Dünya yeniden kurulsa bu sefer mutlaka başka bir hayat formu oluşacaktı ve bir hayat formunun bir diğerine benzemesi mümkün değil!
Evrim, bir sonraki aşamaya geçmeden, önceki aşama da mutlaka bunun deneyimlerini yapıyor. Örneğin Ahlak’ın yalnızca insanlara ait bir kavram olduğunu sanırız. Halbuki maymun kuzenlerimizin çoğunda da akrabalara bağlılık, hırsızlığa karşı hoşgörüsüzlük ve aldatmanın cezalandırılması gibi davranışlar (ahlakın kökleri) görülmektedir. Genom düzeyinde insan ırkının fareyle olan DNA dizilimi farklılığı %20 iken, makak maymunuyla %7, şempanzeyle olan fark %1’dir. Bugün Aristo’nun “insan alet yapan hayvandır” tanımı da kesin olarak çürütüldü çünkü hayvanlar da alet yapabiliyor. İnsanların en yakın kuzenlerinden şempanzeler ceviz kabukluklarını kırmak için çekiç ve örs kullandıkları gibi 2007’de keşfedilen ve ufak memeleri avlamak için ürettikleri mızraklara kadar birçok değişik aleti doğal ortamlarında üretip usta olduklarını kanıtladılar. Bu alet kullanma becerileri, doğuştan değil yavru şempanzelerin hayatlarının ilk birkaç yılını kapsayan çıraklık dönemlerinde annelerinin yanında olmaktadır. (Kaynak: NTV Bilim Dergisi Nisan Sayısı-2009) Evrim, bizim gibi bir türe geçiş yapmadan önce, ön beynin ilk alıştırmalarını burada yapmıştır. Ahlakın –toplumsal benin- de bulunduğu alan ön beyindir. Ve biz bugün kendisinden geldiğimiz kuyruksuz maymun türünün neslinin tükendiğini biliyoruz. Evrim yeni aşamaya geçtiği zaman tıpkı bugün şempanzelerin yaşaması gibi homosapiens 2.0 gibi bir ara tür belki yaşama devam ediyor olacak ama biz bu dünyada var olmayacağız.

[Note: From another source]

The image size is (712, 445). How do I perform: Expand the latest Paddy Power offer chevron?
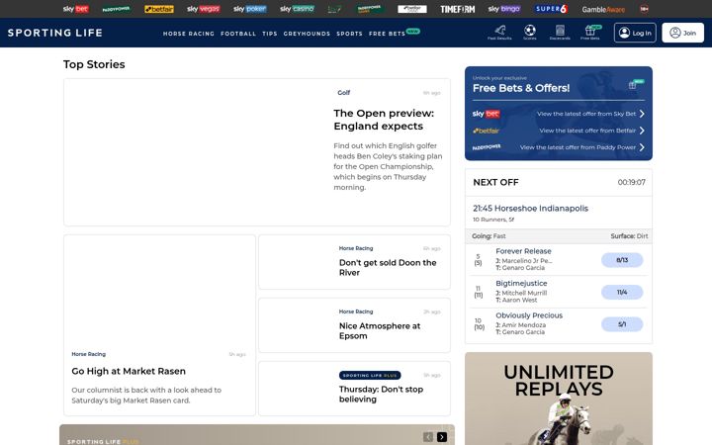(x=642, y=147)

“Biz, bütün öteki canlılar gibi, şu halimizle, önceden tasarlanmış bir planın sonucu olmayıp, sürekli olarak ve ancak ortaya çıktıktan sonra “düzeltilen” kusurların ürünüyüz. H.V. Ditfurt, Bilinç Gökten Düşmedi, sf: 146
Dolayısıyla bu girilen yeni aşama bir “felaket” değil, daha mükemmele doğru bir tür “düzeltme” şeklinde de algılanabilir.